Association of estrogen receptor beta gene polymorphisms with susceptibility to adolescent idiopathic scoliosis.Spine (Phila Pa 1976). 2009 Apr 15; 34(8):760-4.S
A case-control study is presented.
To investigate the association of estrogen receptor beta gene polymorphisms with susceptibility to adolescent idiopathic scoliosis.
SUMMARY OF BACKGROUND DATA
Studies have shown that idiopathic scoliosis is related to genetic factors, such as XbaI site polymorphism of the estrogen receptor alpha gene. To our knowledge, however, the relationship of estrogen receptor beta gene polymorphisms and the individual susceptibility to idiopathic scoliosis has not been studied.
This study included 218 patients with AIS and 140 healthy controls. Height, menarche status, curve pattern, Cobb angle, and Risser sign in female patients were recorded. Blood samples were taken from each subject by venipuncture. Genomic DNA was extracted from peripheral blood leukocytes using standard phenol/chloroform extraction. PCR products from amplification of genomic DNA from all individuals were analyzed using denaturing high-performance liquid chromatography. Samples with aberrant HPLC profiles were sequenced in both the forward and the reverse directions on an ABI 3100 automated sequencer. The chi test was used to determine the significant difference in genotype distribution between patients with AIS and the controls.
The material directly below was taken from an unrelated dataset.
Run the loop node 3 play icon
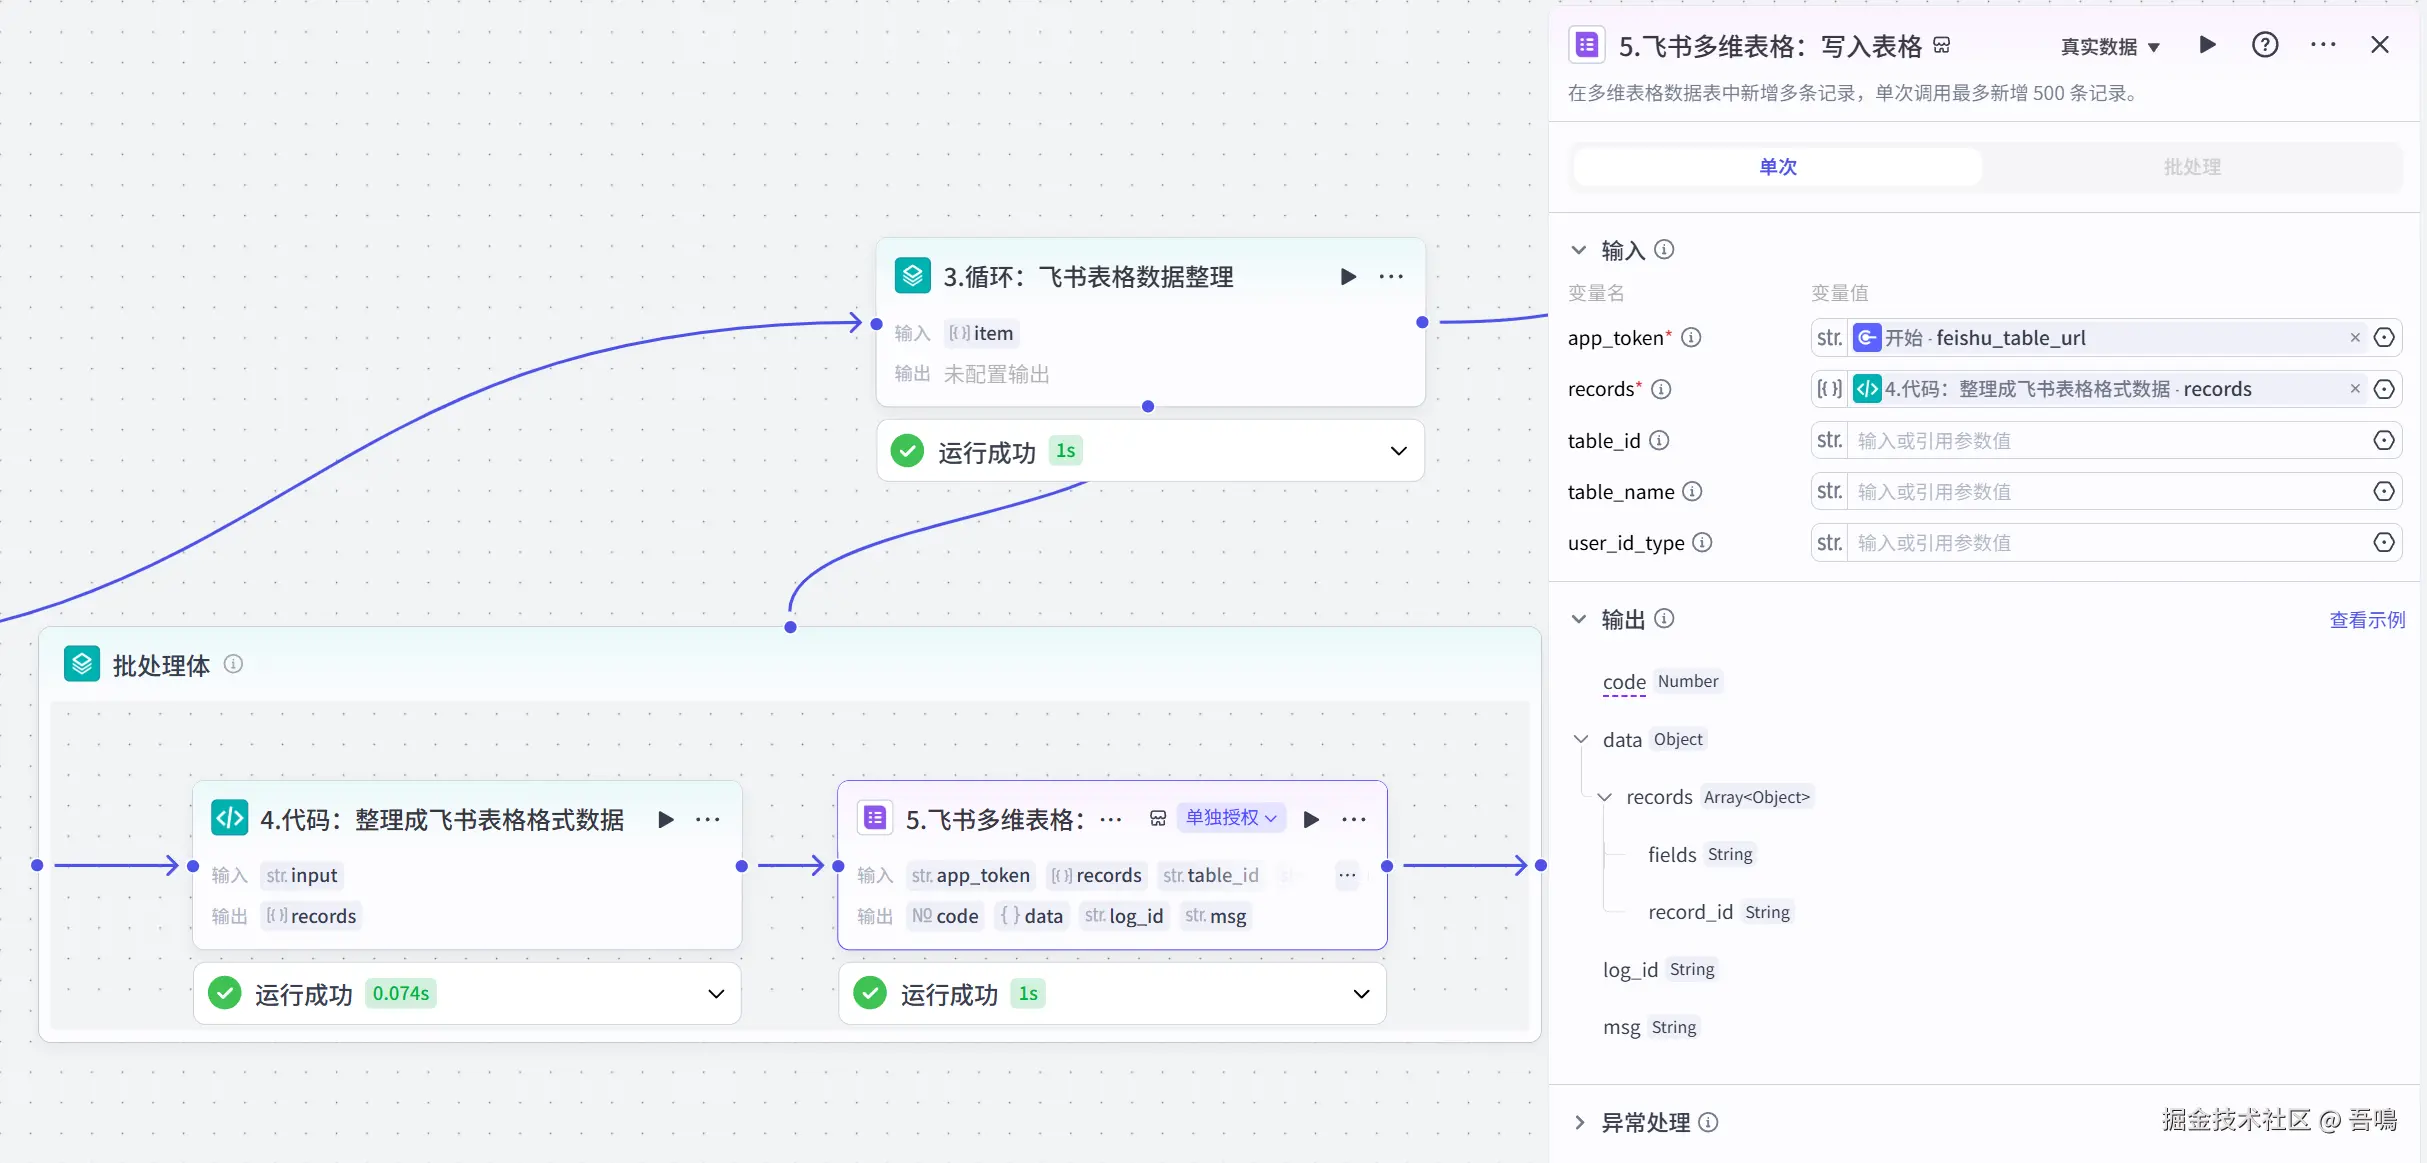Viewport: 2427px width, 1163px height. click(x=1348, y=277)
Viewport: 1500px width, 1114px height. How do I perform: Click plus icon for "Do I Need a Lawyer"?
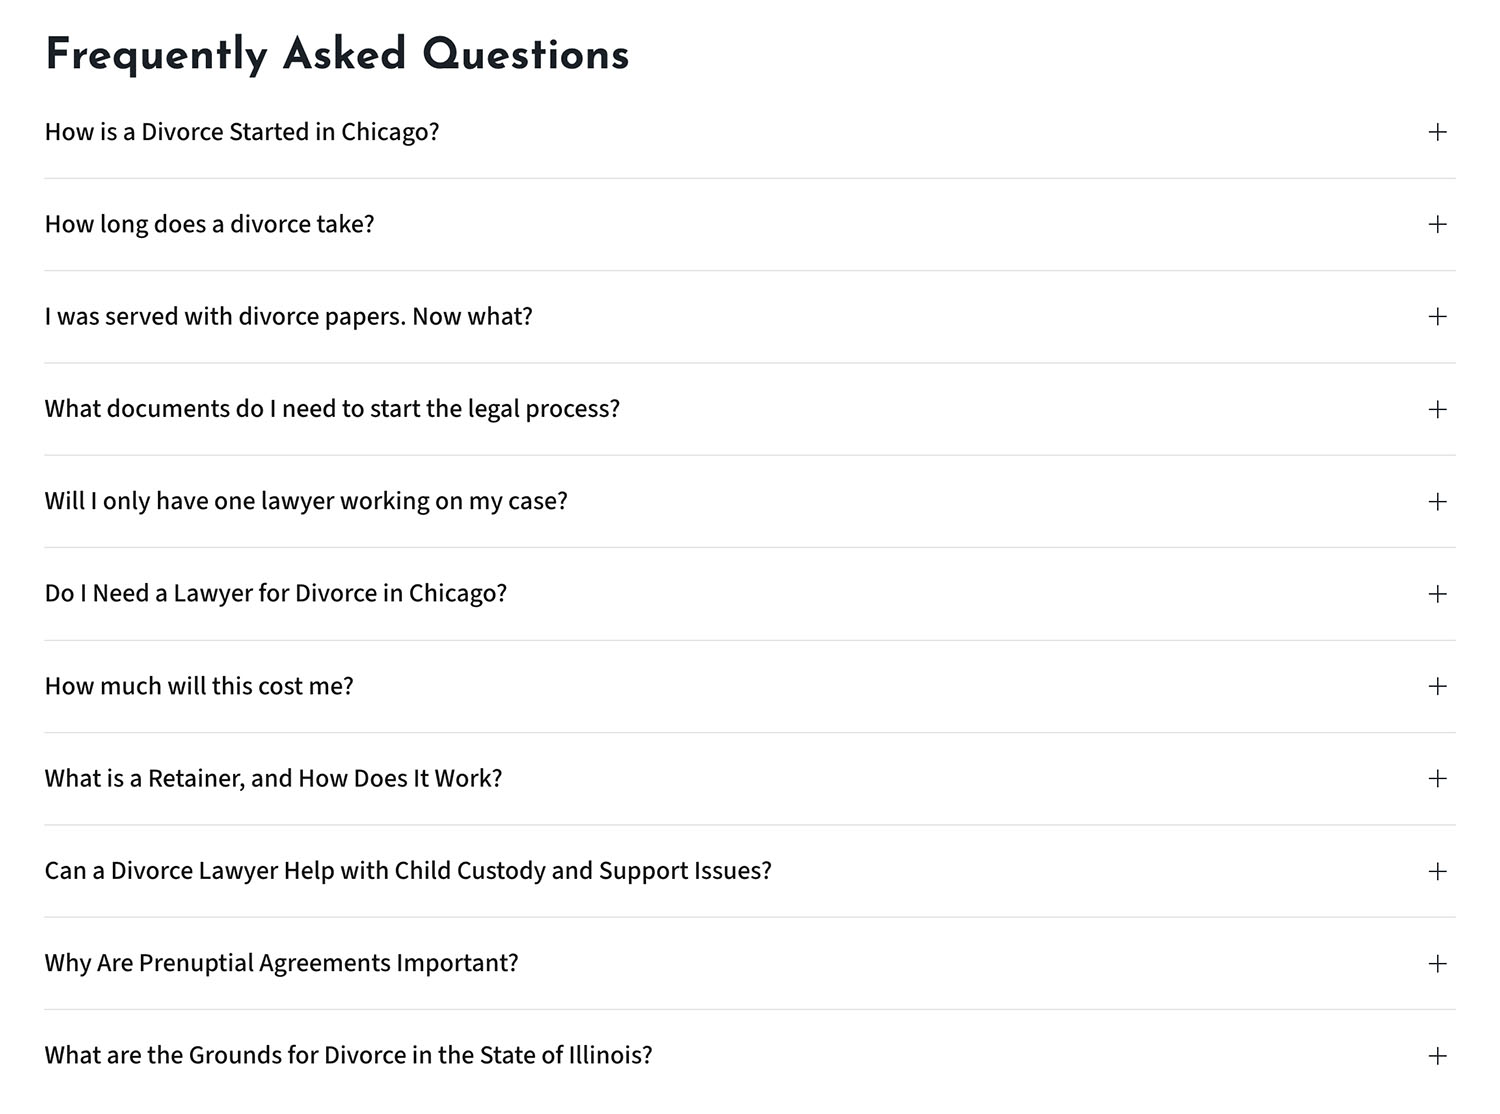[x=1437, y=594]
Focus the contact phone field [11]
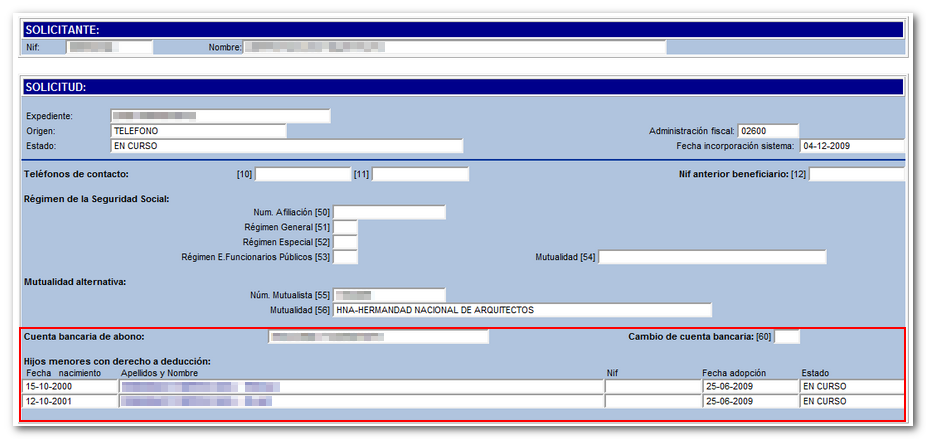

The frequency of CC genotype of the exon ØK (in reality 5' UTR OK-1)was significantly higher in patients than that in controls (P < 0.05). The C alleles appeared to be overrepresented in patients compared with controls (P < 0.05). Furthermore, the frequencies of CC genotypes in female patients whose height was > or =160 cm and Cobb angle was > or =30 degrees were higher than those whose height was <160 cm and Cobb angle was <30 degrees (P < 0.05). CONCLUSION.: The sites of the exon ØK polymorphisms of estrogen receptor beta gene may be associated with a susceptibility of AIS. Furthermore, the sites of the exon ØK polymorphism may be associated with the height and the curve severity of patients.